Neutrophils and macrophages assemble in the lung tissue and participate in SCI-induced pulmonary events [4, 6]. Moreover, neutrophils are believed to be the crucial inflammatory cells that migrate from the circulation to the lung parenchyma [4, 6]. Neutrophils, which secrete elastase, proteases, and MPO, can result in lung tissue damage . Targeting neutrophils prevented malaria-associated lung injury in mice . Our data show that SS-31 reduced MPO-positive cells, suggesting that SS-31 treatment suppresses neutrophil invasion to lung tissue following SCI.

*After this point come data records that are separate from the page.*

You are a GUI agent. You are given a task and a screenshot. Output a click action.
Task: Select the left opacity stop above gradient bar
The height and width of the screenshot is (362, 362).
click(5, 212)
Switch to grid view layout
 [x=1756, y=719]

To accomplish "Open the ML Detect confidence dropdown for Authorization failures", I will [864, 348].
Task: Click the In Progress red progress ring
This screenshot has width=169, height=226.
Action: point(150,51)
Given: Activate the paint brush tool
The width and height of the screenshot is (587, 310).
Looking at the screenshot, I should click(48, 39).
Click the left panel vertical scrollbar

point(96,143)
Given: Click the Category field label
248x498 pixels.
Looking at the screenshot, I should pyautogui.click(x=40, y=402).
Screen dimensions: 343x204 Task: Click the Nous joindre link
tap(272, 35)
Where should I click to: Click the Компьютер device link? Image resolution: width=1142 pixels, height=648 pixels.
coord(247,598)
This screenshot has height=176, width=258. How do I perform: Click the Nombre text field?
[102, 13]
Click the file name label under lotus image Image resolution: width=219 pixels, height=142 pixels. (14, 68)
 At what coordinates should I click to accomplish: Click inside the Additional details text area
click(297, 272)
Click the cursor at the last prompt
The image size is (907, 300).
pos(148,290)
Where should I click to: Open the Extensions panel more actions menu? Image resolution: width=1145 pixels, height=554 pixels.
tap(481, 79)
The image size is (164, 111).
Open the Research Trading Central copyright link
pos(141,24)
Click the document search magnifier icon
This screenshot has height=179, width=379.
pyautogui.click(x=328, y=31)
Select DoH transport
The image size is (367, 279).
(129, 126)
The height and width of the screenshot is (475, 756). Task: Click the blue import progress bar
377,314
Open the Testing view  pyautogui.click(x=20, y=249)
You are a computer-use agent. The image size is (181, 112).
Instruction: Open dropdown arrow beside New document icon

Macrophage differentiation is divided into the M1 and M2 phenotypes and different subsets exert distinct features [39, 40]. M1 macrophages are associated with high levels of proinflammatory cytokines and have detrimental effects and toxicity ; whereas, M2 macrophages produce anti-inflammatory mediators and exhibit regeneration and protection . The reduction of M1 macrophages alleviates damaging inflammatory activity in the lung . Here, we demonstrated that SS-31 decreased Iba1-positive cells and CD68/iNOS-positive cells. In addition, SS-31 also decreased iNOS mRNA. These results indicate that SS-31 reduces the number of total macrophages and M1 macrophages.
Collectively, our results demonstrate that SS-31 attenuates mitochondrial dysfunction, controls inflammatory responses, and alleviates the severity of lung damage in a mouse model of SCI-induced lung injury.
This study was supported by the National Nature Science Foundation of China (grant no. 81702163) and the Traditional Chinese Medicine Science and Technology Project of Zhejiang (grant no.2011ZA078).
The authors declare that they have no Disclosure Statement.